While we suppose this kind of singularity might one day occur, we don't think it is near. In fact, we think it will be a very long time coming. Kurzweil disagrees, based on his extrapolations about the rate of relevant scientific and technical progress. He reasons that the rate of progress toward the singularity isn't just a progression of steadily increasing capability, but is in fact exponentially accelerating—what Kurzweil calls the "Law of Accelerating Returns." He writes that:

So we won't experience 100 years of progress in the 21st century—it will be more like 20,000 years of progress (at today's rate). The "returns," such as chip speed and cost-effectiveness, also increase exponentially. There's even exponential growth in the rate of exponential growth. Within a few decades, machine intelligence will surpass human intelligence, leading to The Singularity ... [1]

By working through a set of models and historical data, Kurzweil famously calculates that the singularity will arrive around 2045.

DATA TO EXAMINE
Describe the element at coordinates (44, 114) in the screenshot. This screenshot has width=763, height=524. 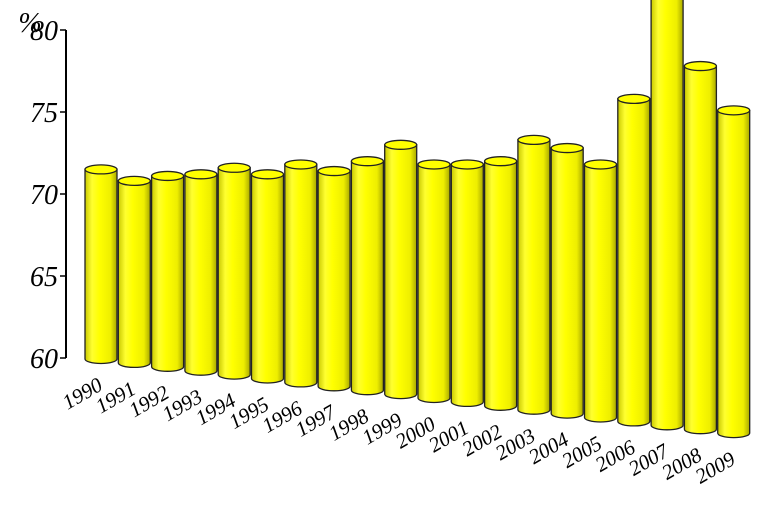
--
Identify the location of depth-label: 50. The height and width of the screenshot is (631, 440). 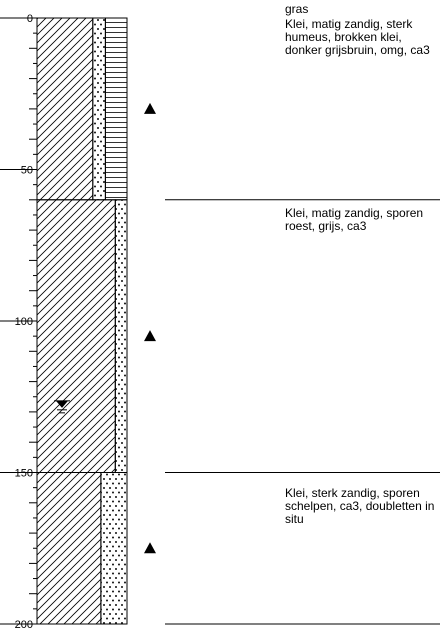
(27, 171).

WORK TO COMPLETE
Continue the passage on the technological singularity, starting after its final sentence. The lines above stand apart from the passage on the technological singularity.

TASK OUTPUT
This prediction seems to us quite far-fetched. Of course, we are aware that the history of science and technology is littered with people who confidently assert that some event can't happen, only to be later proven wrong—often in spectacular fashion. We acknowledge that it is possible but highly unlikely that Kurzweil will eventually be vindicated. An adult brain is a finite thing, so its basic workings can ultimately be known through sustained human effort. But if the singularity is to arrive by 2045, it will take unforeseeable and fundamentally unpredictable breakthroughs, and not because the Law of Accelerating Returns made it the inevitable result of a specific exponential rate of progress.